Aplausos, e mais aplausos. No telão, Katniss sorri timidamente, com seus olhos marejados.

— Eu não estou contente — continuo. — Eu queria que tivéssemos esperado até que a coisa toda fosse oficializada.

Caesar me olha surpreso.

— Certamente um breve momento é melhor do que nenhum?

— Talvez eu pensasse assim, também, Caesar — digo amargamente. — se não fosse pelo bebê.

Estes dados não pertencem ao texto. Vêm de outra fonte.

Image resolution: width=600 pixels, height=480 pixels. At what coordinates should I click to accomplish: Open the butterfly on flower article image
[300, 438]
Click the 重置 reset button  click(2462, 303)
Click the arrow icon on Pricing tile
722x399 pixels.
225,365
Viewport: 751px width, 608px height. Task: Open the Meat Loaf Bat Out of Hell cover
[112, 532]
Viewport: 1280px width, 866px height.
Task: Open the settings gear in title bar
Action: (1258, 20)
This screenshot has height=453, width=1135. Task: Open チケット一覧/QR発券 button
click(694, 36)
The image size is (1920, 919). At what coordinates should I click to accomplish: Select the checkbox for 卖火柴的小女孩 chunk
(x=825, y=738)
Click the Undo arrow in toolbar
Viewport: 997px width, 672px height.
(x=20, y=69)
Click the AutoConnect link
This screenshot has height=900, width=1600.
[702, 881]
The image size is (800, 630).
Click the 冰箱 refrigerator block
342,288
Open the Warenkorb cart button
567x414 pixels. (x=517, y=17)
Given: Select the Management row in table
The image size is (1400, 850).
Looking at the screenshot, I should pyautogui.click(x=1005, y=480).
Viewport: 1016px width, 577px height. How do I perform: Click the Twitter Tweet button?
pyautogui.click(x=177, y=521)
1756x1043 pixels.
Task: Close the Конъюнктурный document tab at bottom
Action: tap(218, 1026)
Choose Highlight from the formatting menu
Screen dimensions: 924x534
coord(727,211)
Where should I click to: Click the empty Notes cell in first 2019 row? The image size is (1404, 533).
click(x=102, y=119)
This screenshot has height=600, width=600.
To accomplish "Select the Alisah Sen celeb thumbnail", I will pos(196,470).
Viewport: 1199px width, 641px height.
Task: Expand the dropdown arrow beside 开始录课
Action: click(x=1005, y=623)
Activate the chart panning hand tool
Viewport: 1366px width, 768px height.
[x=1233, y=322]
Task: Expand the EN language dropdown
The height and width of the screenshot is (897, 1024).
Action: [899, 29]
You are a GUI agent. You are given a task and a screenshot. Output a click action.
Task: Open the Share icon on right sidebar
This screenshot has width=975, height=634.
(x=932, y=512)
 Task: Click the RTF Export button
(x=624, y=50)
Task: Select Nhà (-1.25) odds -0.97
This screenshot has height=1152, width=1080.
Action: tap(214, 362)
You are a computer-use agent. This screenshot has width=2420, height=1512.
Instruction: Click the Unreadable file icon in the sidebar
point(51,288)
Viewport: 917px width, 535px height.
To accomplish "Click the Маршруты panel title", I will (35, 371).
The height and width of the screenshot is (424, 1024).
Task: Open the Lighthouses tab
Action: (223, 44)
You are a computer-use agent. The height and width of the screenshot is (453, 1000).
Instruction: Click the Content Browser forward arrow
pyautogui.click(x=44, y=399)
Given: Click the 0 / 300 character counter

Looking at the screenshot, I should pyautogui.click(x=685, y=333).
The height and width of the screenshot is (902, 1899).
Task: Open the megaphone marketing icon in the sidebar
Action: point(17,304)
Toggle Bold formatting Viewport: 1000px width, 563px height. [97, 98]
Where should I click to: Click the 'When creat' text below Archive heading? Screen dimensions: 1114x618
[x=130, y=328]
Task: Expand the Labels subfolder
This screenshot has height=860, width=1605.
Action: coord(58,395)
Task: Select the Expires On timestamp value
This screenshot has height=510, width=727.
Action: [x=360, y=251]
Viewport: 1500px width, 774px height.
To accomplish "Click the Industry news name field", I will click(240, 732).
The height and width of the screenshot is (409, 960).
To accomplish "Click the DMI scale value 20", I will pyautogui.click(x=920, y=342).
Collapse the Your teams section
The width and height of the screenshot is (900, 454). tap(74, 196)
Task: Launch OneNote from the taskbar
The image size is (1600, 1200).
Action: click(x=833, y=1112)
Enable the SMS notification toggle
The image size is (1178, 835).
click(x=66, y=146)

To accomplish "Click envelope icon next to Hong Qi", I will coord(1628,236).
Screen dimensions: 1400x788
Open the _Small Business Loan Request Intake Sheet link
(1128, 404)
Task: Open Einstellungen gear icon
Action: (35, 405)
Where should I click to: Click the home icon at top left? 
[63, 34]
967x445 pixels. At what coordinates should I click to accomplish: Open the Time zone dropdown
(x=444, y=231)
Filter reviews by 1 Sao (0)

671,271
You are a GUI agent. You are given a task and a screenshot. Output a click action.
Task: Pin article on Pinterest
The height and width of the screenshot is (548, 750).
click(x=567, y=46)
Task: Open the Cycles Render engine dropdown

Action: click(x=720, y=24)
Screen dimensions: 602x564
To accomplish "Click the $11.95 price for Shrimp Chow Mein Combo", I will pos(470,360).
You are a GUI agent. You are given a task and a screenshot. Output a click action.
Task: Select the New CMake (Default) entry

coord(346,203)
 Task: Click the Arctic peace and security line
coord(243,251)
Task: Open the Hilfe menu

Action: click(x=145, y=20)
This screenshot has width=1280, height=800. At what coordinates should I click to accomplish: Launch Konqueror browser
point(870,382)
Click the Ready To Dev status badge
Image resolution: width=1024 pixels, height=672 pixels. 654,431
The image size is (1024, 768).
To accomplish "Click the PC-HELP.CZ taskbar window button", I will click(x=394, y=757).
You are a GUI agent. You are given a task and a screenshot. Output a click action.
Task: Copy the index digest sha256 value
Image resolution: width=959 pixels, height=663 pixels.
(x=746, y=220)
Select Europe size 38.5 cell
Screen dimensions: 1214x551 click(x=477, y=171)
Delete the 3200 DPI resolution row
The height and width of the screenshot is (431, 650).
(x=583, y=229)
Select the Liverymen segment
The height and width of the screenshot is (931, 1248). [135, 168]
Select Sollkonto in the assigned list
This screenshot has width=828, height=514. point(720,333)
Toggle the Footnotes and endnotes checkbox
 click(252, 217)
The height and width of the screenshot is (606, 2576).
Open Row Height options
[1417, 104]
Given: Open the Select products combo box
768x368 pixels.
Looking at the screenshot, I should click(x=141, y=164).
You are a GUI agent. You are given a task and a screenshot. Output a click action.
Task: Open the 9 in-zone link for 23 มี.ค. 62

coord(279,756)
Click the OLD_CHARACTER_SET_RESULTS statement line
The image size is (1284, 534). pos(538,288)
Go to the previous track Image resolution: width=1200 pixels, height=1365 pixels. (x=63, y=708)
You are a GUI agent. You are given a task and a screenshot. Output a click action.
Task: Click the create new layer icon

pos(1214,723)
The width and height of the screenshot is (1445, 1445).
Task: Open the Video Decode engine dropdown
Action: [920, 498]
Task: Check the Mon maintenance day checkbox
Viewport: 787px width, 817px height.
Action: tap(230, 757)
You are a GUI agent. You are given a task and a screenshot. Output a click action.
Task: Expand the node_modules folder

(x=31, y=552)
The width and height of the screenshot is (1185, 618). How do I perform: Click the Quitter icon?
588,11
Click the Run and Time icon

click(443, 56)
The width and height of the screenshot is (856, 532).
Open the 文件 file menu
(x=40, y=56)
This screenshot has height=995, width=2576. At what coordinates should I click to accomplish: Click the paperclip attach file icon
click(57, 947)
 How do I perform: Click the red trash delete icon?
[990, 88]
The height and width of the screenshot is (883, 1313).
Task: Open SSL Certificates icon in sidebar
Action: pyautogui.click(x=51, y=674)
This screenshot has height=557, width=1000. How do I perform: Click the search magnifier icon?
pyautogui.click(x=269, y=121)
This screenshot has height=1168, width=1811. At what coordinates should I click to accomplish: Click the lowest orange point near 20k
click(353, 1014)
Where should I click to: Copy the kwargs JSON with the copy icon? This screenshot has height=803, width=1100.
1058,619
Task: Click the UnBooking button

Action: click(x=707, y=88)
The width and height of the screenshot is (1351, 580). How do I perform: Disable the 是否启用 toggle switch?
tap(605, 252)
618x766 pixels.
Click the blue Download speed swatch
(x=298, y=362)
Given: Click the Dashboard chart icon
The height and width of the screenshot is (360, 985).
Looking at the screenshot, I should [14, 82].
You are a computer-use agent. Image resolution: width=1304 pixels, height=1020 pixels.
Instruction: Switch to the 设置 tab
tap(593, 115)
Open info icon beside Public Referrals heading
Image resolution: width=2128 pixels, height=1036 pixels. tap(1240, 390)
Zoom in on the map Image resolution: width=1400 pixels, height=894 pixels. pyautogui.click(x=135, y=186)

E assim, a bomba explode, fazendo a multidão faminta por jogos, clamar para que isso pare. Caesar não tem mais o controle de nada. Todos gritam, choram, e por um momento enxergam o quão insano tudo isso é. Caminho até onde Katniss está, um pouco atrás do palco. Um alarme soa, o hino começa a tocar extremamente alto. Tudo acontece rápido demais. Eu seguro a sua mão. Katniss segura o toco, onde termina o braço de Chaff. Ele, por sua vez, segura a mão de Seeder, e assim, sucessivamente, os vencedores se agarram uns as mãos dos outros, e por um momento, incapazes de cortar a transmissão perante ao caos instalados, estamos todos ali, todos os 24 sobreviventes dos jogos, de mãos dadas, mostrando que estamos unidos, que somos todos nós, contra a capital. As luzes se apagam e tudo o que resta, são gritos e lamentações, e no ar, uma promessa invisível, de que as coisas podem mudar, e que se todos os distritos se unirem, dias melhores virão. Nesse momento, eu acredito firmemente na rebelião.